Dans le même temps, Anthropic capitalise sur sa prise de distance avec le Pentagone. Après avoir indiqué ne pas s’associer au DoD par crainte d’usages liés à la surveillance domestique et aux systèmes d’armes entièrement autonomes, Claude a vu ses téléchargements américains progresser de 37 % vendredi 27, puis de 51 % samedi. Appfigures observe même que Claude a dépassé ChatGPT en téléchargements journaliers aux États‑Unis samedi, avec une hausse estimée à 88 % sur un jour.

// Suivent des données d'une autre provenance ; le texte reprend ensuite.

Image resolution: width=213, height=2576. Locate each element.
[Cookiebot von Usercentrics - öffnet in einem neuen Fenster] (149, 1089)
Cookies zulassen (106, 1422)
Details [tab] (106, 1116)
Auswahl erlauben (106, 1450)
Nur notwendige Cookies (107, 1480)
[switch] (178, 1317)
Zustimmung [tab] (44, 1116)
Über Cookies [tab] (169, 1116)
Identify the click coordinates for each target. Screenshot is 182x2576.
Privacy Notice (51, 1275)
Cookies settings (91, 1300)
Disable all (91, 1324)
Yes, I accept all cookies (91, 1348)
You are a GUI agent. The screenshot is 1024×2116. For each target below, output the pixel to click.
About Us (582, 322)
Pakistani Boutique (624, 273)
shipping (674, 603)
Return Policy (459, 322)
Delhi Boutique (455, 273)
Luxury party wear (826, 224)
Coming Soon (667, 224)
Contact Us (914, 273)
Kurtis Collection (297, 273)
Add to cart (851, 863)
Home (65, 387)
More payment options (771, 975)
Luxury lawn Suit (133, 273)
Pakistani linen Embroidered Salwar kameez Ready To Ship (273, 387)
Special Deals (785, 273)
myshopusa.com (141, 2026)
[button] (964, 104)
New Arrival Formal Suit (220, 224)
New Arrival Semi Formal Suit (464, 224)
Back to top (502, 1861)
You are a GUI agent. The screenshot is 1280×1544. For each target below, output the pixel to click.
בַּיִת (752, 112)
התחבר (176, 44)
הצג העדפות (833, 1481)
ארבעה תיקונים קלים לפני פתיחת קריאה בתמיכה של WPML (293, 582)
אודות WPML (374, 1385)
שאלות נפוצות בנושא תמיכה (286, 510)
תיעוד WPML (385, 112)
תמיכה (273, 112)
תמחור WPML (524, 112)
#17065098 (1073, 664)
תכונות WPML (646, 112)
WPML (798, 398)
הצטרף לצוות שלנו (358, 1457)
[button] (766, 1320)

L’impact se lit aussi sur les classements. Samedi, Claude a pris la tête de l’App Store US et y demeurait encore au 2 mars. En l’espace d’une semaine, l’app a gagné plus de 20 places. Selon Appfigures, elle s’installe aussi en tête des apps gratuites iPhone dans six pays hors États‑Unis : Belgique, Canada, Allemagne, Luxembourg, Norvège et Suisse.
Dynamique de téléchargements et signaux contradictoires
Le flux d’installations de ChatGPT s’affaisse dans la foulée de l’annonce : après un +14 % vendredi, la courbe bascule à −13 % samedi, puis −5 % dimanche sur le marché américain. Similarweb nuance toutefois l’attribution causale en rappelant que la poussée de Claude la semaine écoulée atteint environ 20× le volume de janvier aux États‑Unis, potentiellement portée par d’autres facteurs que la seule dimension politique.
Au‑delà de l’« effet annonce », l’épisode met en lumière une sensibilité accrue du public à l’orientation d’usage des modèles, avec un arbitrage consommateur quasi instantané entre offres perçues comme plus ou moins compatibles avec des applications militaires. Si cette élasticité se confirme, les éditeurs d’IA grand public devront intégrer la gouvernance d’usage et la clarté contractuelle comme variables produit à part entière, au même titre que la qualité de génération ou la latence.